======== Records to use

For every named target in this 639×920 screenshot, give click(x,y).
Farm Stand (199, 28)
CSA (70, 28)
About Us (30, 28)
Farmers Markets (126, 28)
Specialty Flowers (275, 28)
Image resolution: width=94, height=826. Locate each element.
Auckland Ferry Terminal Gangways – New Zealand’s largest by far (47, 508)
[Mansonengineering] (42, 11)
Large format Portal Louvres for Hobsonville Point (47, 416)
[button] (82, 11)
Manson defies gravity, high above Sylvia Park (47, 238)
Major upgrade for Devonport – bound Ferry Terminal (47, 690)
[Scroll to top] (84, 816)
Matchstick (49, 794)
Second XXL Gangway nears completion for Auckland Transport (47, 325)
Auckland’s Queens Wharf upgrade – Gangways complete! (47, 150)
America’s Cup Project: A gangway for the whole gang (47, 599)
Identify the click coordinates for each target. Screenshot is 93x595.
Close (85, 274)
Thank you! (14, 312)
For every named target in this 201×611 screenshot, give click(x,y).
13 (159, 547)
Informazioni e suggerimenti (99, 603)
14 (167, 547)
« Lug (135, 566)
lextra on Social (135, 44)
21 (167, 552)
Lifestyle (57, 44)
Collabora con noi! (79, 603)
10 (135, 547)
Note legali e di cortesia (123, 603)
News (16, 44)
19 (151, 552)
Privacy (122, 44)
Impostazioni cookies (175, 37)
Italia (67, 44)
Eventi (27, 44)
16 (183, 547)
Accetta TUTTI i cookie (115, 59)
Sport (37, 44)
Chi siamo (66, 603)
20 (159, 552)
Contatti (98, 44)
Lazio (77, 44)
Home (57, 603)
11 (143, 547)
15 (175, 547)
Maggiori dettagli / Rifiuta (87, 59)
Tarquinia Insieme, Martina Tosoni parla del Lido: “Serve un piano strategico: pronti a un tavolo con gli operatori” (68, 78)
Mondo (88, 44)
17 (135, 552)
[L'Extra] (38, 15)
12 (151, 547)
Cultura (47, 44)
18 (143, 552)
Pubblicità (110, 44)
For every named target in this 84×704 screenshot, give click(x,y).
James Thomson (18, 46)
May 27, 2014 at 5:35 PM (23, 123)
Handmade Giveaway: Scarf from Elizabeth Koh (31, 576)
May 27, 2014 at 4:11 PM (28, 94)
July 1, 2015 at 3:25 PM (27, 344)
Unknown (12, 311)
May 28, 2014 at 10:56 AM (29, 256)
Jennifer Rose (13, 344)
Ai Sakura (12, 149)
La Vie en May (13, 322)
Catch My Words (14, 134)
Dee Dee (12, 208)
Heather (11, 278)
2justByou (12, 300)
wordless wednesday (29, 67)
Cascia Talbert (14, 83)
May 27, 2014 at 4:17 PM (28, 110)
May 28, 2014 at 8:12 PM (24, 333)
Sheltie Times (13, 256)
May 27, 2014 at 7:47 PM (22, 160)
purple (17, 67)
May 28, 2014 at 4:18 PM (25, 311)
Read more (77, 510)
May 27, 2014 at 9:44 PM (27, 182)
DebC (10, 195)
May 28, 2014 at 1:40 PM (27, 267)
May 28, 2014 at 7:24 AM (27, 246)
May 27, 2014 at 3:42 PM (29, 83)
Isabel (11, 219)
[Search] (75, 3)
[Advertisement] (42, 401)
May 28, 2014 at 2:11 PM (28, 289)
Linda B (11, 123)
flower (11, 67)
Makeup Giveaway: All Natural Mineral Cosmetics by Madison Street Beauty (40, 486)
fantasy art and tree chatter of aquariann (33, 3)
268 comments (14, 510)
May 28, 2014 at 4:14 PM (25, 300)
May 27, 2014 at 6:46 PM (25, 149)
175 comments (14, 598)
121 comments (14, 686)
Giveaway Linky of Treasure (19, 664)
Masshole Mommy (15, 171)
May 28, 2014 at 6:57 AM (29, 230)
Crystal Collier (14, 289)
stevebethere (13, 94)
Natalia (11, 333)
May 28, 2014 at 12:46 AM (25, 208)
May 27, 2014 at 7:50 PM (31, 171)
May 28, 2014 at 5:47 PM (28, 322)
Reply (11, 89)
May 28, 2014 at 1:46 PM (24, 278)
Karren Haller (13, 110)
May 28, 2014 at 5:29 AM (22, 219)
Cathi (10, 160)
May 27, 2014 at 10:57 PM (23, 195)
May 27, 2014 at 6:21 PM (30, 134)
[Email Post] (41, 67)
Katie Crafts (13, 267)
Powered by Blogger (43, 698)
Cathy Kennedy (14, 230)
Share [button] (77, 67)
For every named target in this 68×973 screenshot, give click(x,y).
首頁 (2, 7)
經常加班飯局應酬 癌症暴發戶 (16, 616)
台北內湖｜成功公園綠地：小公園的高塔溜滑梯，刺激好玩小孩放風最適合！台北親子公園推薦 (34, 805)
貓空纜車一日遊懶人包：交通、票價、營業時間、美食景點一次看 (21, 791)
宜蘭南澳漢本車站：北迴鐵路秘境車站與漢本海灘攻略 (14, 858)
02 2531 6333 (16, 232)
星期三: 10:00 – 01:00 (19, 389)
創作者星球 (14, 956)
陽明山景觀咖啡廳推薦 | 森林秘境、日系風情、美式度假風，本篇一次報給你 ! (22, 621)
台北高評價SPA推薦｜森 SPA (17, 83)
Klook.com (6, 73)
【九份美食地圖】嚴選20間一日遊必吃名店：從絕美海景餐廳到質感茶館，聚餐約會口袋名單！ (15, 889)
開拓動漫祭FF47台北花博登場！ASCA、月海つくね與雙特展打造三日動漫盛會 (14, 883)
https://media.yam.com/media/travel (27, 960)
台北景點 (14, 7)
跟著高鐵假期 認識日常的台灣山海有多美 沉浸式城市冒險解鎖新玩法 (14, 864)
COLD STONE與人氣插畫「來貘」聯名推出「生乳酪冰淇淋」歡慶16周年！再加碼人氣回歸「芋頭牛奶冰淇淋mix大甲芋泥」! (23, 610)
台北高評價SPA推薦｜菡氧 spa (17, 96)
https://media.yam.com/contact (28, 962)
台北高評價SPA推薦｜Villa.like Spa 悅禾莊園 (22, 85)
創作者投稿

================

● Task to complete
Put the records into a Markdown table with the columns Row and Entry, starting at the first line and ending at the line that contains "May 27, 2014 at 5:35 PM (23, 123)". Number each line in Row, put its text in Entry, and leave out blank lines.

● Answer for this exercise
| Row | Entry |
|---|---|
| 1 | For every named target in this 639×920 screenshot, give click(x,y). |
| 2 | Farm Stand (199, 28) |
| 3 | CSA (70, 28) |
| 4 | About Us (30, 28) |
| 5 | Farmers Markets (126, 28) |
| 6 | Specialty Flowers (275, 28) |
| 7 | Image resolution: width=94, height=826. Locate each element. |
| 8 | Auckland Ferry Terminal Gangways – New Zealand’s largest by far (47, 508) |
| 9 | [Mansonengineering] (42, 11) |
| 10 | Large format Portal Louvres for Hobsonville Point (47, 416) |
| 11 | [button] (82, 11) |
| 12 | Manson defies gravity, high above Sylvia Park (47, 238) |
| 13 | Major upgrade for Devonport – bound Ferry Terminal (47, 690) |
| 14 | [Scroll to top] (84, 816) |
| 15 | Matchstick (49, 794) |
| 16 | Second XXL Gangway nears completion for Auckland Transport (47, 325) |
| 17 | Auckland’s Queens Wharf upgrade – Gangways complete! (47, 150) |
| 18 | America’s Cup Project: A gangway for the whole gang (47, 599) |
| 19 | Identify the click coordinates for each target. Screenshot is 93x595. |
| 20 | Close (85, 274) |
| 21 | Thank you! (14, 312) |
| 22 | For every named target in this 201×611 screenshot, give click(x,y). |
| 23 | 13 (159, 547) |
| 24 | Informazioni e suggerimenti (99, 603) |
| 25 | 14 (167, 547) |
| 26 | « Lug (135, 566) |
| 27 | lextra on Social (135, 44) |
| 28 | 21 (167, 552) |
| 29 | Lifestyle (57, 44) |
| 30 | Collabora con noi! (79, 603) |
| 31 | 10 (135, 547) |
| 32 | Note legali e di cortesia (123, 603) |
| 33 | News (16, 44) |
| 34 | 19 (151, 552) |
| 35 | Privacy (122, 44) |
| 36 | Impostazioni cookies (175, 37) |
| 37 | Italia (67, 44) |
| 38 | Eventi (27, 44) |
| 39 | 16 (183, 547) |
| 40 | Accetta TUTTI i cookie (115, 59) |
| 41 | Sport (37, 44) |
| 42 | Chi siamo (66, 603) |
| 43 | 20 (159, 552) |
| 44 | Contatti (98, 44) |
| 45 | Lazio (77, 44) |
| 46 | Home (57, 603) |
| 47 | 11 (143, 547) |
| 48 | 15 (175, 547) |
| 49 | Maggiori dettagli / Rifiuta (87, 59) |
| 50 | Tarquinia Insieme, Martina Tosoni parla del Lido: “Serve un piano strategico: pronti a un tavolo con gli operatori” (68, 78) |
| 51 | Mondo (88, 44) |
| 52 | 17 (135, 552) |
| 53 | [L'Extra] (38, 15) |
| 54 | 12 (151, 547) |
| 55 | Cultura (47, 44) |
| 56 | 18 (143, 552) |
| 57 | Pubblicità (110, 44) |
| 58 | For every named target in this 84×704 screenshot, give click(x,y). |
| 59 | James Thomson (18, 46) |
| 60 | May 27, 2014 at 5:35 PM (23, 123) |